** BEGIN THE DATA **
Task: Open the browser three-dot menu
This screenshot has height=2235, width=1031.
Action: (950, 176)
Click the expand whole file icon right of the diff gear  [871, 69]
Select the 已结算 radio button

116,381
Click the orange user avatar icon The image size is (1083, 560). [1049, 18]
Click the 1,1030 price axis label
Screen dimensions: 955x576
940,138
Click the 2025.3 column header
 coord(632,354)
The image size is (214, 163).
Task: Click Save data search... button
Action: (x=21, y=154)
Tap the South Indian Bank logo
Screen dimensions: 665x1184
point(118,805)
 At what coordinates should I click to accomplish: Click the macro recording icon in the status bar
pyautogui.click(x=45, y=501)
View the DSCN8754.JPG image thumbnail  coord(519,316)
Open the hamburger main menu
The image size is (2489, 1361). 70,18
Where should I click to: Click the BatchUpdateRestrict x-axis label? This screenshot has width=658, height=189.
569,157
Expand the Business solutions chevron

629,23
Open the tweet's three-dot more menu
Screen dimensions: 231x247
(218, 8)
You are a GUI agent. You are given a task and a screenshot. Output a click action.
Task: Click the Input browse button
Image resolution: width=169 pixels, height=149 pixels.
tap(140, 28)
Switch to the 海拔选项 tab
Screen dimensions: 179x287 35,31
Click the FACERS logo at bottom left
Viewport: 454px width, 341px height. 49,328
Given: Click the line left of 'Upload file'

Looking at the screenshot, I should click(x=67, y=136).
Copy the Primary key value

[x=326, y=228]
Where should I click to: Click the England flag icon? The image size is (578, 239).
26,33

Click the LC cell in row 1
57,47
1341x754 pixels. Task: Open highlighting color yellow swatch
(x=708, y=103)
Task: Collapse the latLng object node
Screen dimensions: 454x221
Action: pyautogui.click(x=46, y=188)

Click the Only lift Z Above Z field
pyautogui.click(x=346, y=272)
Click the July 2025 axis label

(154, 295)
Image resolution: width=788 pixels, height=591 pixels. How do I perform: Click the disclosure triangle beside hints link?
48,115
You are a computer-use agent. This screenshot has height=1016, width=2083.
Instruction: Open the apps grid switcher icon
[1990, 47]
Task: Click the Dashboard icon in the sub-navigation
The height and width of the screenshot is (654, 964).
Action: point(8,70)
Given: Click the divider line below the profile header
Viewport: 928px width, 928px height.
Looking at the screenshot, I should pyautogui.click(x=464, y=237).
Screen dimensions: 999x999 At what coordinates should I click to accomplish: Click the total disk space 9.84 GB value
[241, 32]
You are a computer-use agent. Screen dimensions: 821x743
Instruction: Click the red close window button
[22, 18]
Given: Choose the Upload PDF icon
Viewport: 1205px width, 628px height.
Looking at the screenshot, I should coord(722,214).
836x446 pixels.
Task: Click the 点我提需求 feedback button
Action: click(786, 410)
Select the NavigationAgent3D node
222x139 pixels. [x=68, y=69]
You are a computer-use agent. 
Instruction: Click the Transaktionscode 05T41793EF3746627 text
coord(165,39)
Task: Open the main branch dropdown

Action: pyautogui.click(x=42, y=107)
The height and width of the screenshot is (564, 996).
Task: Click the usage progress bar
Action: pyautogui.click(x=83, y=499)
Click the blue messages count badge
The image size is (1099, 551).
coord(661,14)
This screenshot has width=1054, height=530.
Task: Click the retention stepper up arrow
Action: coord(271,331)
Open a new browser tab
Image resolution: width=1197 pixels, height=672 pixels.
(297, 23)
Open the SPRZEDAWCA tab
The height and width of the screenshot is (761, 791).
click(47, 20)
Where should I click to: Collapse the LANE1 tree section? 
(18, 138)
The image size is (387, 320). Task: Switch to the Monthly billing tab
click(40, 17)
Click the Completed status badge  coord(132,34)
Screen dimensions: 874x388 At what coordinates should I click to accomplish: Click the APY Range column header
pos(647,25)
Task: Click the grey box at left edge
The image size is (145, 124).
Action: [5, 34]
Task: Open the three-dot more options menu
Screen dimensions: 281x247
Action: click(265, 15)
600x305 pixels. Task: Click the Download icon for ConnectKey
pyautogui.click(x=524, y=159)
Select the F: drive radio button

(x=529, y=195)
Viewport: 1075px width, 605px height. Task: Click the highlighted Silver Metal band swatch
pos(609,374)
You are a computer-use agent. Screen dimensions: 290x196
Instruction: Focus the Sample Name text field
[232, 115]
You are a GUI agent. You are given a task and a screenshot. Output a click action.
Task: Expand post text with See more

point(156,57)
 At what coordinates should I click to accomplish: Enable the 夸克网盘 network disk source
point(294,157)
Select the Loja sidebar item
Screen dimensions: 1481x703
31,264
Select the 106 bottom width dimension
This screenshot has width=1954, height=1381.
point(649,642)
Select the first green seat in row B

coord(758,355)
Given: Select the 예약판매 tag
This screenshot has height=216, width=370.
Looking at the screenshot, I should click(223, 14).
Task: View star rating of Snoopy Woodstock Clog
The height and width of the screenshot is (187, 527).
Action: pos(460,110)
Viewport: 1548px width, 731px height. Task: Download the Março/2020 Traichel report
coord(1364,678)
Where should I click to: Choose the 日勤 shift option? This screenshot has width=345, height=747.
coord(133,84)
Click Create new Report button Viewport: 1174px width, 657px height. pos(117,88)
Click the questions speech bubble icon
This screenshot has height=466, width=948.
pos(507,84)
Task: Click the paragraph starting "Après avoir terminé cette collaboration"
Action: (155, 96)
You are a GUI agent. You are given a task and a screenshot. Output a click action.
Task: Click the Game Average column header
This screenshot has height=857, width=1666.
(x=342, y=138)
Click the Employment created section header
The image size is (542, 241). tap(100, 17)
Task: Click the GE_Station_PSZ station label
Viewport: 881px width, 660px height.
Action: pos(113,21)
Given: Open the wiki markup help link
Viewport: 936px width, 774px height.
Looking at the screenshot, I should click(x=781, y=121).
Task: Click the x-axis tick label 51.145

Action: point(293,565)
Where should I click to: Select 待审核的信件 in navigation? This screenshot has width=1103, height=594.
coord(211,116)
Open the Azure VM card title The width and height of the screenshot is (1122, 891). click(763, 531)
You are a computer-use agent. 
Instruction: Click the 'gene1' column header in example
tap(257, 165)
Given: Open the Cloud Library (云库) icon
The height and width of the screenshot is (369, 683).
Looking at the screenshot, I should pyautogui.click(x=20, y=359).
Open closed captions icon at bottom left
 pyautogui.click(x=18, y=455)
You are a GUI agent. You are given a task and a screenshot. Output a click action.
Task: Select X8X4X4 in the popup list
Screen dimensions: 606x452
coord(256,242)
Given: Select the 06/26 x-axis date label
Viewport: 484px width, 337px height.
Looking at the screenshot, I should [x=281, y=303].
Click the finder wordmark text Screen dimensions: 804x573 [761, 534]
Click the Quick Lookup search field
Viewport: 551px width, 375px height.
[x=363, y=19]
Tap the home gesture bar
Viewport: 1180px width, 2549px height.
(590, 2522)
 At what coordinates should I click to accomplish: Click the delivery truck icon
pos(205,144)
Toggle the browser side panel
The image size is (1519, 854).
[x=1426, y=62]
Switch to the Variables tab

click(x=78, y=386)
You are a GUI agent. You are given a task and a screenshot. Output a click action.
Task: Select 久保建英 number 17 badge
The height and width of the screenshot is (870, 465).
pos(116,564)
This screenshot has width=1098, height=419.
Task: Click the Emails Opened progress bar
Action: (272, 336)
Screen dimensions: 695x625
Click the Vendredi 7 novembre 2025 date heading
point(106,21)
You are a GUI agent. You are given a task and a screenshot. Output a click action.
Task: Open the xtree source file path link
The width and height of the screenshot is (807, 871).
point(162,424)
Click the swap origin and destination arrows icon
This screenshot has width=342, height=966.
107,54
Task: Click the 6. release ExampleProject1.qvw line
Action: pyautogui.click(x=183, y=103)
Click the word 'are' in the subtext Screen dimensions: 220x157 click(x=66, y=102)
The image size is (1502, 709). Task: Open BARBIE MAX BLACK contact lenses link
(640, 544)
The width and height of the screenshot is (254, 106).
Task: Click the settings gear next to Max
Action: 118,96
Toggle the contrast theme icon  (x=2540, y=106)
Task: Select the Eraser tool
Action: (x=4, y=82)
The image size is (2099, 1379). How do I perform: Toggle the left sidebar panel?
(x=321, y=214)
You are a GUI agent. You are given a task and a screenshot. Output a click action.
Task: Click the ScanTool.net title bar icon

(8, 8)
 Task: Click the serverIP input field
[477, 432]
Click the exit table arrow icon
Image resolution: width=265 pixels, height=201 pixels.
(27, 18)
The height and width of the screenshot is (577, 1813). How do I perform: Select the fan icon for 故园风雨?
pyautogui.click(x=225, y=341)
** END THE DATA **
Copy the data from the line containing "Switch to the 海拔选项 tab" through the line containing "Action: pyautogui.click(x=46, y=188)", inclusive, changing "yellow" to "green" and leaving everything else as it is.

• _THE REPLY_:
Switch to the 海拔选项 tab
Screen dimensions: 179x287 35,31
Click the FACERS logo at bottom left
Viewport: 454px width, 341px height. 49,328
Given: Click the line left of 'Upload file'

Looking at the screenshot, I should click(x=67, y=136).
Copy the Primary key value

[x=326, y=228]
Where should I click to: Click the England flag icon? The image size is (578, 239).
26,33

Click the LC cell in row 1
57,47
1341x754 pixels. Task: Open highlighting color green swatch
(x=708, y=103)
Task: Collapse the latLng object node
Screen dimensions: 454x221
Action: pyautogui.click(x=46, y=188)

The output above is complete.